Está frío ahí afuera. La biblioteca pública da abrigo en invierno igual que refresco en verano. Entre sus muchas funciones está la de cobijar a personas que ni querrían ni podrían pasar esas horas en espacios más privados como son los bares o más abiertos como son las plazas.
Las estanterías llenas de libros son como trincheras a las que bajar a refugiarse cuando arrecia el viento.
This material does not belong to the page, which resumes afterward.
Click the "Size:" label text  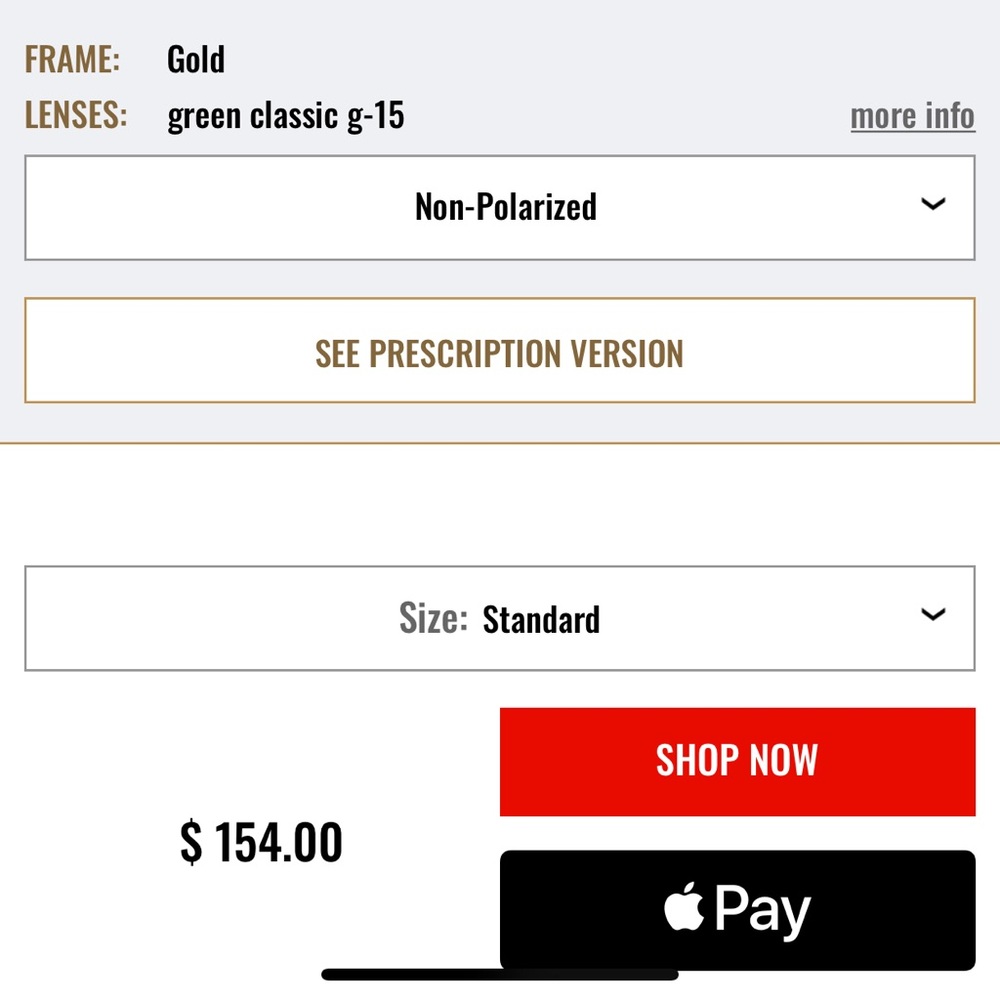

Entre ellas, el relativo silencio es como un paréntesis, mientras ahí afuera rugen la ansiedad de los automóviles y el murmullo de todas las cargas y descargas callejeras.
En momentos de depresión, qué mejor guarida que pasear por una librería, pese a no poder comprar ni todo ni a veces nada de lo que nos interesa, solamente el rozar los lomos de las encuadernaciones, el ojear del ojo y el hojear de la hoja, el giro leve del cuello para leer de lejos un título o un nombre, todo eso ya es un bálsamo para cualquier pena.
Toda la vida esos renglones de libros, esos montones de libros, esos paisajes de libros, han aclimatado mis humores. Ya fueran los primeros que tuve en casa, los muchos más en alguna feria, los miles en las bibliotecas. Siempre ahí, pese al frío. O mejor aun, contra el frío.